The government reported the investigations into the deaths of two persons who allegedly jumped to their deaths from windows while in police custody in April and July 2023 continued during the year. No officers were charged at year's end.
Sporadic allegations of incidents of limited cross-border firing in the decades-long conflict between Armenia and Azerbaijan impacted civilians during the year. The Armenian government accused Azerbaijani Armed Forces of repeated attacks on civilian infrastructure. On November 11, Freedom House published a report alleging the Azerbaijani government acted upon a comprehensive, methodically implemented strategy to empty Nagorno-Karabakh of its ethnic Armenian population between 2020 and 2023, subjecting the population in Nagorno-Karabakh to attacks, intimidation, deprivation of basic rights and adequate living conditions, and forced displacement. The report recommended parties "continue pursuing international legal avenues to seek accountability measures and remedies:includ[ing] ongoing efforts at the International Court of Justice (ICJ) and the European Court of Human Rights."
Complaints submitted by the governments of Armenia and Azerbaijan to the ECHR alleging the other side committed atrocities during 2016-20 fighting awaited the court's ruling, as did the Armenian government's claims regarding September 2022 fighting.
Following the mass exodus from Nagorno-Karabakh of virtually all of the region's ethnic Armenians in late September 2023, the ICJ instructed Azerbaijan to ensure the safe, unimpeded, and expeditious return of those who wished to return to Nagorno-Karabakh and the protection of persons in Nagorno-Karabakh. The Armenian government's investigation into crimes, including killings allegedly committed by Azerbaijan against Nagorno- Karabakh residents, originally announced following the flight of more than 100,000 ethnic Armenian Nagorno-Karabakh residents into Armenia in 2023, continued at year's end. There were no updates on the six criminal cases launched by Armenian authorities in 2020 to investigate actions of perpetrators speaking Armenian during the fall 2020 intensive fighting on charges of "serious violations of international humanitarian law during armed conflicts." Of the six cases, four involved alleged murder, torture, and inhuman treatment; one involved alleged murder and torture; and one involved alleged murder. The government combined all six cases into one criminal proceeding in 2021. The investigation remained underway at year's end.
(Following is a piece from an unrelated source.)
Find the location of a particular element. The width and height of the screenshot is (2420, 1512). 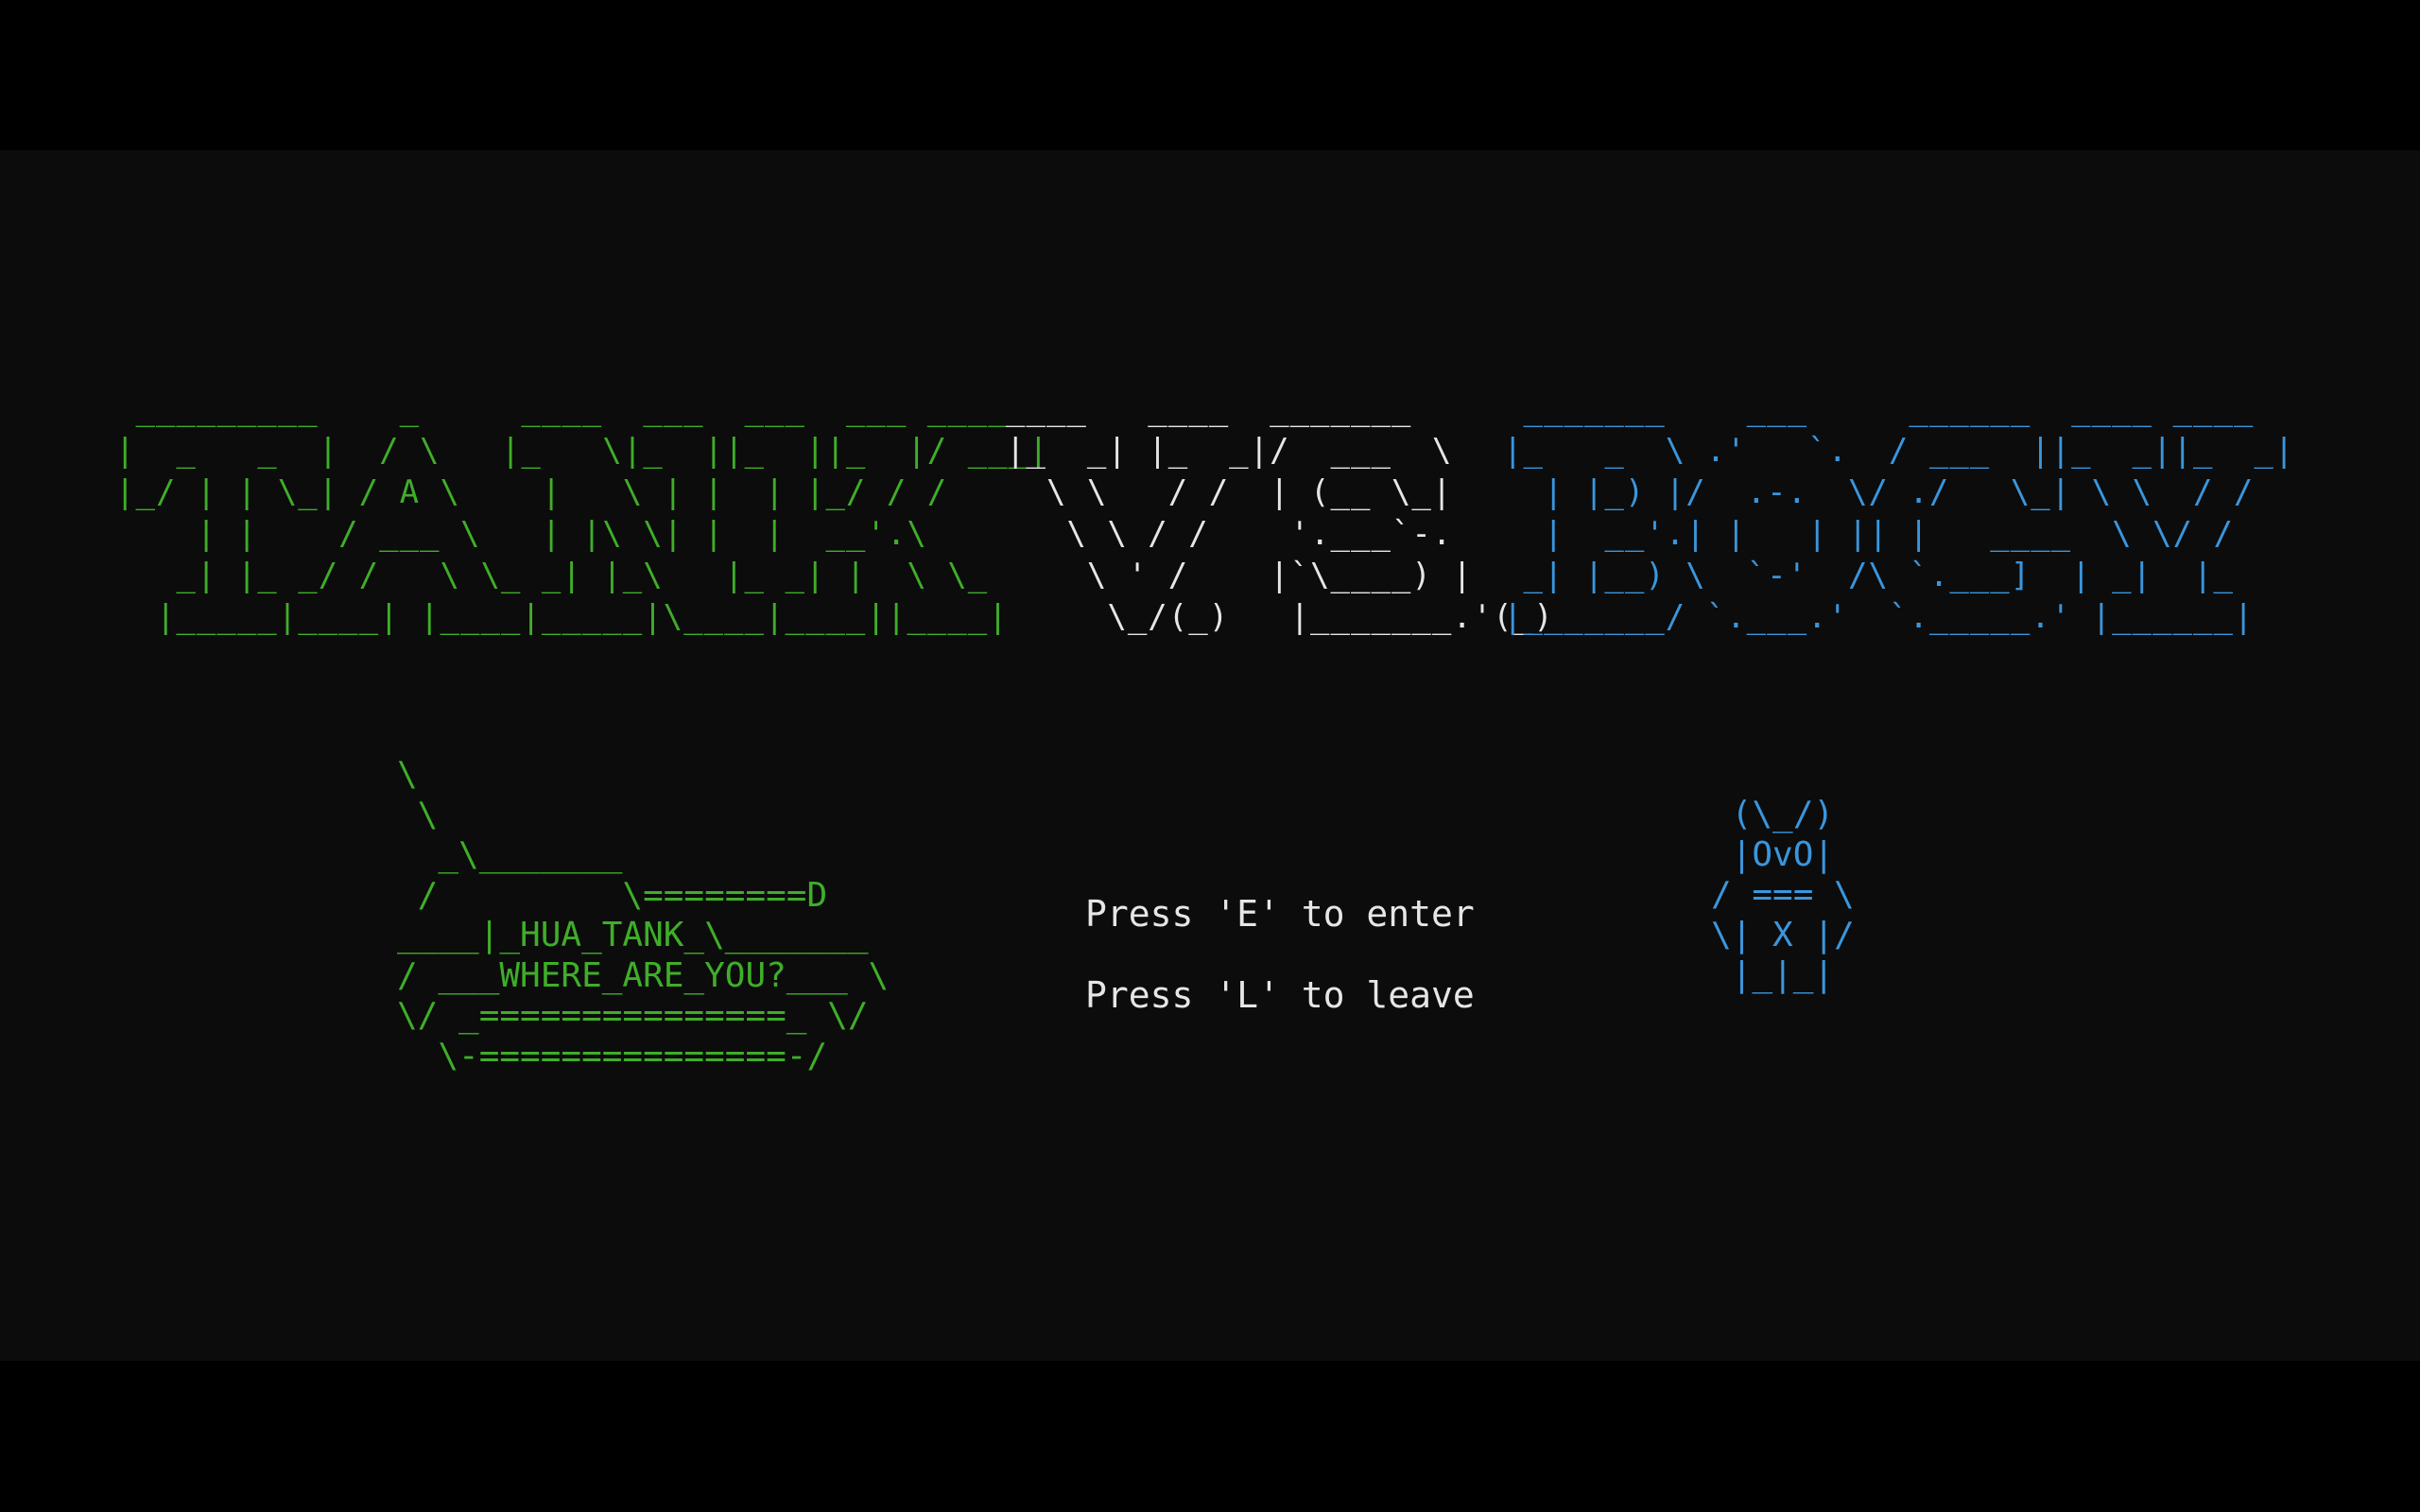

title-vs-line: \ \ / / '.___`-. is located at coordinates (1230, 534).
Journalists at times were subjected to violence, harassment, or intimidation by authorities or those acting on behalf of authorities. The NGO Committee to Protect Freedom of Expression reported an increase in the number of cases of physical violence against journalists during the second quarter of the year against a backdrop of political protests in the country.
Journalists, particularly those from independent media outlets, reported facing significant pressure and threats both online and in person for their coverage of high-level government corruption and for posing questions aimed at holding government officials accountable. In its May 3 World Press Freedom Index, Reporters Without Borders noted antimedia rhetoric from political elites, who accused journalists of "corruption" and of serving their adversaries, fostered a climate of intolerance that impeded the work of reporters in the country.
On June 12, during protests calling for the prime minister's resignation, members of the press corps alleged police directed stun grenades in their direction and broke their equipment, and that some sustained physical injuries after being pushed during police clashes with protesters. Multiple media associations condemned the actions of police, citing videos and photographs they claimed showed officers targeting reporters and camera operators covering the protest.